BTW: The former of the two groups were also the most generous with their estates and also the most likely to head into something completely different when they made the leap out of the dot-com industry. The latter often bought hook/sinker in the idea that "there was nowhere to go but up" and sunk much of their money into further dot-com ventures. (1999 & 2000 was all about setting up the stock-funded trusts, 2001 has been all about revoking same - go figure.)

Do those of us on the sidelines get a bit of guilty pleasure at seeing the dot-com empire crumble down in on top of itself: sure we do. It ain't pretty but it's human nature.

But just like there are many current and ex-dot-commers who are being undeservedly stereotyped as arrogant, spoiled, whiny kids there are a large number to fit the mold to perfection.

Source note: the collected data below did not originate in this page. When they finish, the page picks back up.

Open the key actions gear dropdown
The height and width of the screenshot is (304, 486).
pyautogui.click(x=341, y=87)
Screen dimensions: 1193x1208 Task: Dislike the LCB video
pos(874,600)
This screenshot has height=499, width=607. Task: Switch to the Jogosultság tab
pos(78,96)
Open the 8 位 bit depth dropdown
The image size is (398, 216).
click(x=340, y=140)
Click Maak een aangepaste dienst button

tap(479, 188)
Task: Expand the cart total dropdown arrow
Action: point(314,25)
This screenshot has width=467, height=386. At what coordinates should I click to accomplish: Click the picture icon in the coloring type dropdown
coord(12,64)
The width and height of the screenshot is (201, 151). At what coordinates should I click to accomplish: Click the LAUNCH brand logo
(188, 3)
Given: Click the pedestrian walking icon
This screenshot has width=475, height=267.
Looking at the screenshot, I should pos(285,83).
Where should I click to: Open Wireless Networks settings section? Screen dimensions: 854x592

It's guilt by association, and it isn't fair, but it probably isn't going away anytime soon either.
posted by edlark at 1:53 PM on November 7, 2001


While I admire your work ethic, I had personal experience with about fifty of your generation's best, and I can say that this ethic was not shared by the majority of them.

Just like the general population, you can't trust everyone and not everyone is a star. However, having worked in an out of the internet, I can tell you that I've never been surrounded by a higher concetration of motivated and intelligent people. Sorry you had those experiences. I'd chalk it up to bad hiring or at least hiring during a period of high demand/low supply.

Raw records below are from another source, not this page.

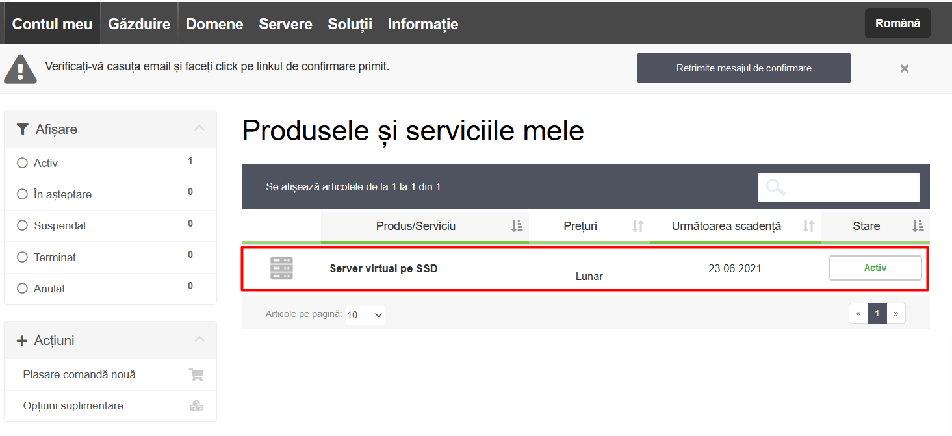Open the Servere menu
The width and height of the screenshot is (952, 436).
point(285,24)
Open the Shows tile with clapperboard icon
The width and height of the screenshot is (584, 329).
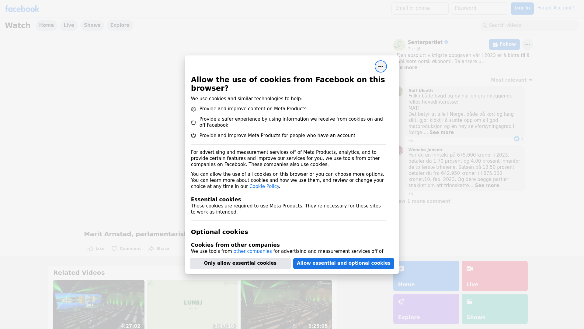tap(495, 309)
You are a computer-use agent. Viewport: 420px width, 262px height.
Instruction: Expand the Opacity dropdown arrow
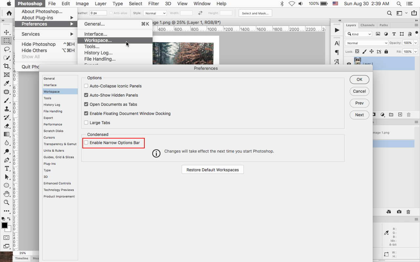(x=415, y=43)
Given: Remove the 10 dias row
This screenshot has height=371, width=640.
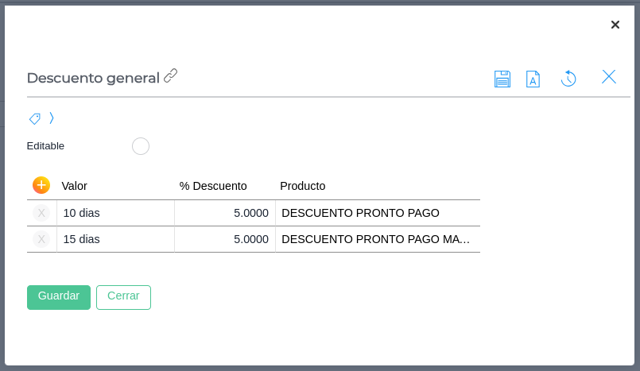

The arrogance was astonishing; these first-year grads wanted the kinds of salaries a ten-year IT professional commands.

Certainly a great deal of that is due to the law of supply and demand. If you don't work for the going rate, you're not doing anyone a service.

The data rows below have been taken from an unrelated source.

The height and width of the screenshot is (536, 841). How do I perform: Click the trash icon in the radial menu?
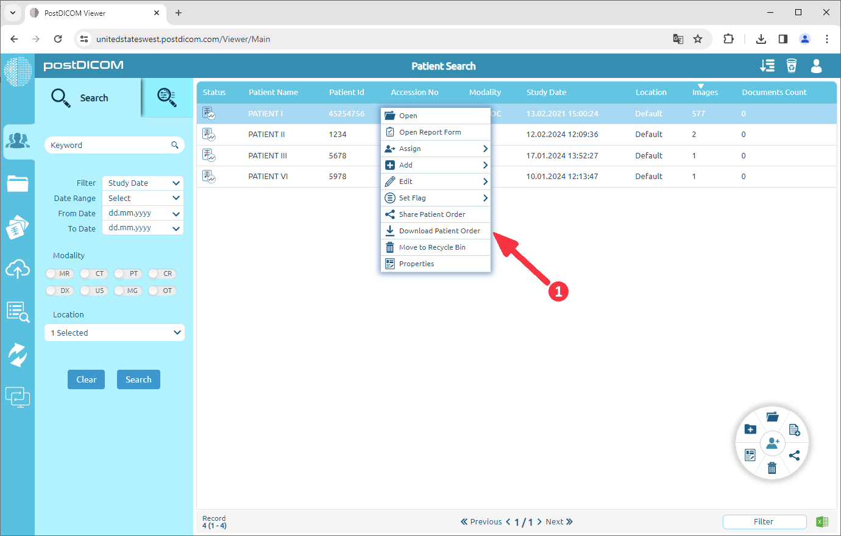click(772, 468)
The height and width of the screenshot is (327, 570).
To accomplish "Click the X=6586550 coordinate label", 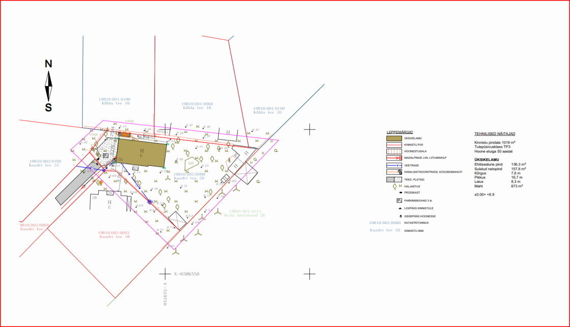I will (x=186, y=274).
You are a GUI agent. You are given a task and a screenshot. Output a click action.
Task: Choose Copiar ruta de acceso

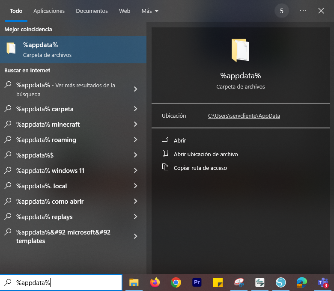pyautogui.click(x=200, y=168)
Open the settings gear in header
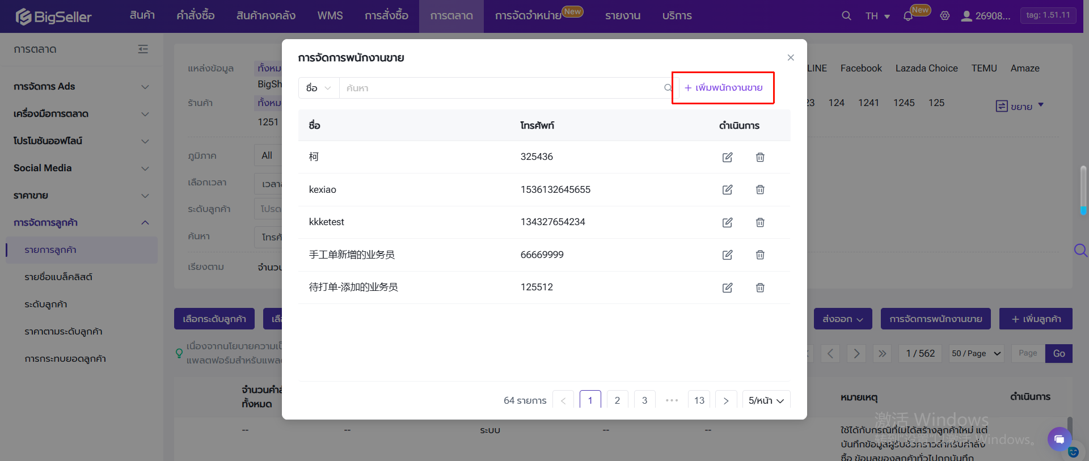 click(944, 16)
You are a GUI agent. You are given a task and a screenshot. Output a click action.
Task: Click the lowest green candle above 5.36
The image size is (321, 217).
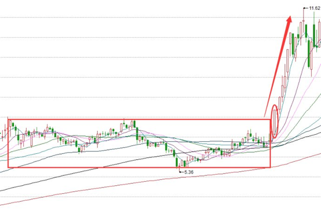tap(177, 163)
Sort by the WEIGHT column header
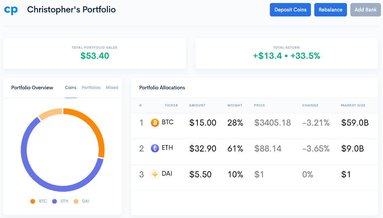383x218 pixels. [235, 105]
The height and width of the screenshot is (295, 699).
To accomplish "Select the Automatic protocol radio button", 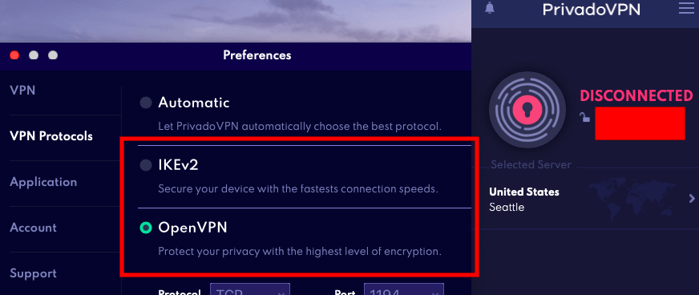I will click(146, 103).
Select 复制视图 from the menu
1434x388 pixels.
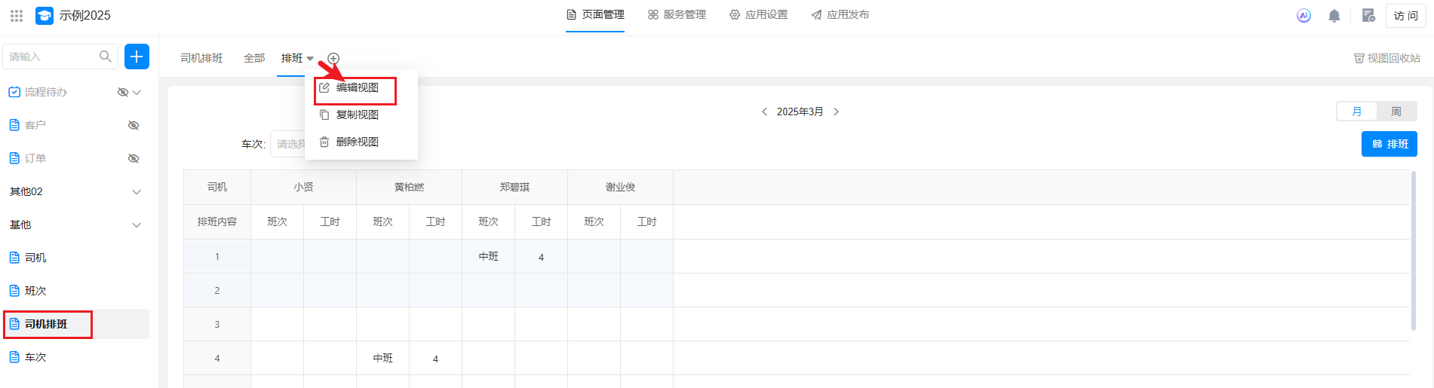(357, 115)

Nice to see that the stereotyping and overgeneralizations go both ways.

It was a joke... A illustration that generalizations are always bad. ;-)

Figuring out a new way to market chotchkes to middle americans in their bathrobes may be a living, but it is hardly "really important."

The negative aspect of the "boom" is that a lot of people came in to ride the coattails. They came up with half-baked ideas and got millions of dollars in funding from the greater fools. That isn't where the really cool and world changing stuff was being done, but all of it contributed not only to the idea that the Internet revolutionized a lot of things and to the downfall of the economic basis for the boom...

The internet still goes on, as do the good companies, good ideas and good people.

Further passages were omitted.